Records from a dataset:

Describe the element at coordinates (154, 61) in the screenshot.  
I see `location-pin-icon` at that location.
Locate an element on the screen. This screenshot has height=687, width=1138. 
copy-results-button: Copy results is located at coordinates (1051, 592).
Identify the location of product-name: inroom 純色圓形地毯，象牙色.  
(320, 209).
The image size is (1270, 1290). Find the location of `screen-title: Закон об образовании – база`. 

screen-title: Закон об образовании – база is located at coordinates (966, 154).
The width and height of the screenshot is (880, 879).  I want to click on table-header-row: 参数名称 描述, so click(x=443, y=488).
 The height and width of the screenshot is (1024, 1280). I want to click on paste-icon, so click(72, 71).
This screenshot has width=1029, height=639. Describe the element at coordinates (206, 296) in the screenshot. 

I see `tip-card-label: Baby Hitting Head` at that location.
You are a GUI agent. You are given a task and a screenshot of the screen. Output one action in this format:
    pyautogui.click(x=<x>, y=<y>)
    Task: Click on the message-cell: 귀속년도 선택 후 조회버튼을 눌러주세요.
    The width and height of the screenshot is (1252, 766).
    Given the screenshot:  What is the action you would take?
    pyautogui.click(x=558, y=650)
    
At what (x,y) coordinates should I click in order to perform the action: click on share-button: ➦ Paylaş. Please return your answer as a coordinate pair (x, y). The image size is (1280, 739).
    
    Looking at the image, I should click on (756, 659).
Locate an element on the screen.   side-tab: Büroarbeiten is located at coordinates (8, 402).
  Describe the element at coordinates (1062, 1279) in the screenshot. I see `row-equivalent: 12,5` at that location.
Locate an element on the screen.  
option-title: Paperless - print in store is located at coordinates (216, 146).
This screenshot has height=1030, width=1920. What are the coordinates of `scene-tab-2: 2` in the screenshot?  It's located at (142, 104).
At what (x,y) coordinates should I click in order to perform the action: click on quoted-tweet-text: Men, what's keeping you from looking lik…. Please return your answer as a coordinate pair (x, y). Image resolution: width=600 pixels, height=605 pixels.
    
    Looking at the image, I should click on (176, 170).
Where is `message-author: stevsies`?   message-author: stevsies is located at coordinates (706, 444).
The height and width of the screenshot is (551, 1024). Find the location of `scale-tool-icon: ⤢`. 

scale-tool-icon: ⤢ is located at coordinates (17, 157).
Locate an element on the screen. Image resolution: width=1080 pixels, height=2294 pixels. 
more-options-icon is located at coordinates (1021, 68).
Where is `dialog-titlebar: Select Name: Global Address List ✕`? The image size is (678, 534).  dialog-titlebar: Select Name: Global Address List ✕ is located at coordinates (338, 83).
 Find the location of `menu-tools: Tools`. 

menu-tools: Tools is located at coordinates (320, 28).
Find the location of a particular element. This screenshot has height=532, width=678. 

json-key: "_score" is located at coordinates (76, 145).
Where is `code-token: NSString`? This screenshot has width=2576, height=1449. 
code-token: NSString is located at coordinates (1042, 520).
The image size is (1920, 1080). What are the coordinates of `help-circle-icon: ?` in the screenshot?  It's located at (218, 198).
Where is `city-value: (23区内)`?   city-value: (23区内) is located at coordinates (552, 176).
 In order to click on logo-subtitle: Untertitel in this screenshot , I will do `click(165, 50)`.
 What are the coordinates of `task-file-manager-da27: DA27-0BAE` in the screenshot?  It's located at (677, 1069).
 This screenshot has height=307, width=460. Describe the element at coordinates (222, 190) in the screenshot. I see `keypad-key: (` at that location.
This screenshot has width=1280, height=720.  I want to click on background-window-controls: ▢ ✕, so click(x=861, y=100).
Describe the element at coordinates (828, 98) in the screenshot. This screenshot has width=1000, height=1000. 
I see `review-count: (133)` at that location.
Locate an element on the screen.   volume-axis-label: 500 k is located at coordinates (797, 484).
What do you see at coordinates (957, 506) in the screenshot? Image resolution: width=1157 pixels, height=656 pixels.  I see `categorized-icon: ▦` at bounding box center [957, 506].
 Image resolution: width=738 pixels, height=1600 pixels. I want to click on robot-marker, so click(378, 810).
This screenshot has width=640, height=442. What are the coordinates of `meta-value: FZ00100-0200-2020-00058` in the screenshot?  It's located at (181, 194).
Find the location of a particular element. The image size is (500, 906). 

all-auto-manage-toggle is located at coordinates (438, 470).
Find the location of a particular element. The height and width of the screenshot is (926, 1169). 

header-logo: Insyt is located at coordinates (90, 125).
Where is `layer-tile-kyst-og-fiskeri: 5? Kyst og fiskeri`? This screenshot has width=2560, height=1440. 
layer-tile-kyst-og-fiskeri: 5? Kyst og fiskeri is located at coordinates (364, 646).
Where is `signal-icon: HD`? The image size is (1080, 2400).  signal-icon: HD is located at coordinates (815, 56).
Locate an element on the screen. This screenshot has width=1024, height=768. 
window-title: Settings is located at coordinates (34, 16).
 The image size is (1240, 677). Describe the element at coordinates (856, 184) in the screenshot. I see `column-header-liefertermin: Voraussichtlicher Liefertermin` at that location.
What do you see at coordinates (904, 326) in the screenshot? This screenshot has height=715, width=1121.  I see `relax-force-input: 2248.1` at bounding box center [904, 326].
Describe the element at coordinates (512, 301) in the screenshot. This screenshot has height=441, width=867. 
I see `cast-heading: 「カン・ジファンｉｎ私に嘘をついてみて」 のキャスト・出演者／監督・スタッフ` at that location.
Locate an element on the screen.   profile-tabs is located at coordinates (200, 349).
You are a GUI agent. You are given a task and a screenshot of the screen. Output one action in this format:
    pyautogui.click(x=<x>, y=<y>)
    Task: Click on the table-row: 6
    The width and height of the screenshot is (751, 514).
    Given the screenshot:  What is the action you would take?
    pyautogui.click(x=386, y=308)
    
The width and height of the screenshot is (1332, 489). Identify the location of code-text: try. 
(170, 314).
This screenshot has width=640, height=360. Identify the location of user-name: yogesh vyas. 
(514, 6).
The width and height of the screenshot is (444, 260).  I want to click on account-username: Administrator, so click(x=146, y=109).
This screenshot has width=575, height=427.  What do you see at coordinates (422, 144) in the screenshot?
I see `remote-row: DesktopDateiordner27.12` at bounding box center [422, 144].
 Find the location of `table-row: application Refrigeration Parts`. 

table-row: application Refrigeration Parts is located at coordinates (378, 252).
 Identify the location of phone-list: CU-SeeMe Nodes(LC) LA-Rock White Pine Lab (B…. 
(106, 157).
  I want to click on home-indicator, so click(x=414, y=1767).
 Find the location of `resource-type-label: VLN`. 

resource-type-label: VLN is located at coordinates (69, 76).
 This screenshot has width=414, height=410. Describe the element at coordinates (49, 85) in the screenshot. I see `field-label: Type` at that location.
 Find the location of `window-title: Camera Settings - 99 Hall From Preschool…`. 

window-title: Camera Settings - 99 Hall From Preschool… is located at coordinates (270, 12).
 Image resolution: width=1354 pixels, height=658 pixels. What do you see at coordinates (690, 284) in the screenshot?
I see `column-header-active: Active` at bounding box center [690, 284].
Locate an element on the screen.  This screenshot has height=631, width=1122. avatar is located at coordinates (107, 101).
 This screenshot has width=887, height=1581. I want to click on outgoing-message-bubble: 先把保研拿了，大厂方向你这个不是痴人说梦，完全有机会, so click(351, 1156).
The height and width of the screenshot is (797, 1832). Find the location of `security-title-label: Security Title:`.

#### WHAT IS REQUIRED:
Turn every line of the records above into a Markdown table with the columns Row and Line, giving each line its own numbered row and leaving out blank lines.

#### EXERCISE OUTPUT:
| Row | Line |
|---|---|
| 1 | Describe the element at coordinates (154, 61) in the screenshot.   |
| 2 | I see `location-pin-icon` at that location. |
| 3 | Locate an element on the screen. This screenshot has height=687, width=1138.  |
| 4 | copy-results-button: Copy results is located at coordinates (1051, 592). |
| 5 | Identify the location of product-name: inroom 純色圓形地毯，象牙色.   |
| 6 | (320, 209). |
| 7 | The image size is (1270, 1290). Find the location of `screen-title: Закон об образовании – база`.  |
| 8 | screen-title: Закон об образовании – база is located at coordinates (966, 154). |
| 9 | The width and height of the screenshot is (880, 879).  I want to click on table-header-row: 参数名称 描述, so click(x=443, y=488). |
| 10 |  The height and width of the screenshot is (1024, 1280). I want to click on paste-icon, so click(72, 71). |
| 11 | This screenshot has width=1029, height=639. Describe the element at coordinates (206, 296) in the screenshot.  |
| 12 | I see `tip-card-label: Baby Hitting Head` at that location. |
| 13 | You are a GUI agent. You are given a task and a screenshot of the screen. Output one action in this format: |
| 14 |     pyautogui.click(x=<x>, y=<y>) |
| 15 |     Task: Click on the message-cell: 귀속년도 선택 후 조회버튼을 눌러주세요. |
| 16 |     The width and height of the screenshot is (1252, 766). |
| 17 |     Given the screenshot:  What is the action you would take? |
| 18 |     pyautogui.click(x=558, y=650) |
| 19 | At what (x,y) coordinates should I click in order to perform the action: click on share-button: ➦ Paylaş. Please return your answer as a coordinate pair (x, y). The image size is (1280, 739). |
| 20 |     Looking at the image, I should click on (756, 659). |
| 21 | Locate an element on the screen.   side-tab: Büroarbeiten is located at coordinates (8, 402). |
| 22 |   Describe the element at coordinates (1062, 1279) in the screenshot. I see `row-equivalent: 12,5` at that location. |
| 23 | Locate an element on the screen.   |
| 24 | option-title: Paperless - print in store is located at coordinates (216, 146). |
| 25 | This screenshot has height=1030, width=1920. What are the coordinates of `scene-tab-2: 2` in the screenshot?  It's located at (142, 104). |
| 26 | At what (x,y) coordinates should I click in order to perform the action: click on quoted-tweet-text: Men, what's keeping you from looking lik…. Please return your answer as a coordinate pair (x, y). Image resolution: width=600 pixels, height=605 pixels. |
| 27 |     Looking at the image, I should click on (176, 170). |
| 28 | Where is `message-author: stevsies`?   message-author: stevsies is located at coordinates (706, 444). |
| 29 | The height and width of the screenshot is (551, 1024). Find the location of `scale-tool-icon: ⤢`.  |
| 30 | scale-tool-icon: ⤢ is located at coordinates (17, 157). |
| 31 | Locate an element on the screen. Image resolution: width=1080 pixels, height=2294 pixels.  |
| 32 | more-options-icon is located at coordinates (1021, 68). |
| 33 | Where is `dialog-titlebar: Select Name: Global Address List ✕`? The image size is (678, 534).  dialog-titlebar: Select Name: Global Address List ✕ is located at coordinates (338, 83). |
| 34 |  Find the location of `menu-tools: Tools`.  |
| 35 | menu-tools: Tools is located at coordinates (320, 28). |
| 36 | Find the location of a particular element. This screenshot has height=532, width=678.  |
| 37 | json-key: "_score" is located at coordinates (76, 145). |
| 38 | Where is `code-token: NSString`? This screenshot has width=2576, height=1449.  |
| 39 | code-token: NSString is located at coordinates (1042, 520). |
| 40 | The image size is (1920, 1080). What are the coordinates of `help-circle-icon: ?` in the screenshot?  It's located at (218, 198). |
| 41 | Where is `city-value: (23区内)`?   city-value: (23区内) is located at coordinates (552, 176). |
| 42 |  In order to click on logo-subtitle: Untertitel in this screenshot , I will do `click(165, 50)`. |
| 43 |  What are the coordinates of `task-file-manager-da27: DA27-0BAE` in the screenshot?  It's located at (677, 1069). |
| 44 |  This screenshot has height=307, width=460. Describe the element at coordinates (222, 190) in the screenshot. I see `keypad-key: (` at that location. |
| 45 | This screenshot has width=1280, height=720.  I want to click on background-window-controls: ▢ ✕, so click(x=861, y=100). |
| 46 | Describe the element at coordinates (828, 98) in the screenshot. This screenshot has width=1000, height=1000.  |
| 47 | I see `review-count: (133)` at that location. |
| 48 | Locate an element on the screen.   volume-axis-label: 500 k is located at coordinates (797, 484). |
| 49 | What do you see at coordinates (957, 506) in the screenshot? Image resolution: width=1157 pixels, height=656 pixels.  I see `categorized-icon: ▦` at bounding box center [957, 506]. |
| 50 |  Image resolution: width=738 pixels, height=1600 pixels. I want to click on robot-marker, so click(378, 810). |
| 51 | This screenshot has width=640, height=442. What are the coordinates of `meta-value: FZ00100-0200-2020-00058` in the screenshot?  It's located at (181, 194). |
| 52 | Find the location of a particular element. The image size is (500, 906).  |
| 53 | all-auto-manage-toggle is located at coordinates (438, 470). |
| 54 | Find the location of a particular element. The height and width of the screenshot is (926, 1169).  |
| 55 | header-logo: Insyt is located at coordinates (90, 125). |
| 56 | Where is `layer-tile-kyst-og-fiskeri: 5? Kyst og fiskeri`? This screenshot has width=2560, height=1440.  |
| 57 | layer-tile-kyst-og-fiskeri: 5? Kyst og fiskeri is located at coordinates (364, 646). |
| 58 | Where is `signal-icon: HD`? The image size is (1080, 2400).  signal-icon: HD is located at coordinates (815, 56). |
| 59 | Locate an element on the screen. This screenshot has width=1024, height=768.  |
| 60 | window-title: Settings is located at coordinates (34, 16). |
| 61 |  The image size is (1240, 677). Describe the element at coordinates (856, 184) in the screenshot. I see `column-header-liefertermin: Voraussichtlicher Liefertermin` at that location. |
| 62 | What do you see at coordinates (904, 326) in the screenshot? This screenshot has height=715, width=1121.  I see `relax-force-input: 2248.1` at bounding box center [904, 326]. |
| 63 | Describe the element at coordinates (512, 301) in the screenshot. This screenshot has height=441, width=867.  |
| 64 | I see `cast-heading: 「カン・ジファンｉｎ私に嘘をついてみて」 のキャスト・出演者／監督・スタッフ` at that location. |
| 65 | Locate an element on the screen.   profile-tabs is located at coordinates (200, 349). |
| 66 | You are a GUI agent. You are given a task and a screenshot of the screen. Output one action in this format: |
| 67 |     pyautogui.click(x=<x>, y=<y>) |
| 68 |     Task: Click on the table-row: 6 |
| 69 |     The width and height of the screenshot is (751, 514). |
| 70 |     Given the screenshot:  What is the action you would take? |
| 71 |     pyautogui.click(x=386, y=308) |
| 72 | The width and height of the screenshot is (1332, 489). Identify the location of code-text: try.  |
| 73 | (170, 314). |
| 74 | This screenshot has width=640, height=360. Identify the location of user-name: yogesh vyas.  |
| 75 | (514, 6). |
| 76 | The width and height of the screenshot is (444, 260).  I want to click on account-username: Administrator, so click(x=146, y=109). |
| 77 | This screenshot has width=575, height=427.  What do you see at coordinates (422, 144) in the screenshot? |
| 78 | I see `remote-row: DesktopDateiordner27.12` at bounding box center [422, 144]. |
| 79 |  Find the location of `table-row: application Refrigeration Parts`.  |
| 80 | table-row: application Refrigeration Parts is located at coordinates (378, 252). |
| 81 |  Identify the location of phone-list: CU-SeeMe Nodes(LC) LA-Rock White Pine Lab (B….  |
| 82 | (106, 157). |
| 83 |   I want to click on home-indicator, so click(x=414, y=1767). |
| 84 |  Find the location of `resource-type-label: VLN`.  |
| 85 | resource-type-label: VLN is located at coordinates (69, 76). |
| 86 |  This screenshot has width=414, height=410. Describe the element at coordinates (49, 85) in the screenshot. I see `field-label: Type` at that location. |
| 87 |  Find the location of `window-title: Camera Settings - 99 Hall From Preschool…`.  |
| 88 | window-title: Camera Settings - 99 Hall From Preschool… is located at coordinates (270, 12). |
| 89 |  Image resolution: width=1354 pixels, height=658 pixels. What do you see at coordinates (690, 284) in the screenshot? |
| 90 | I see `column-header-active: Active` at bounding box center [690, 284]. |
| 91 | Locate an element on the screen.  This screenshot has height=631, width=1122. avatar is located at coordinates (107, 101). |
| 92 |  This screenshot has width=887, height=1581. I want to click on outgoing-message-bubble: 先把保研拿了，大厂方向你这个不是痴人说梦，完全有机会, so click(351, 1156). |
| 93 | The height and width of the screenshot is (797, 1832). Find the location of `security-title-label: Security Title:`. |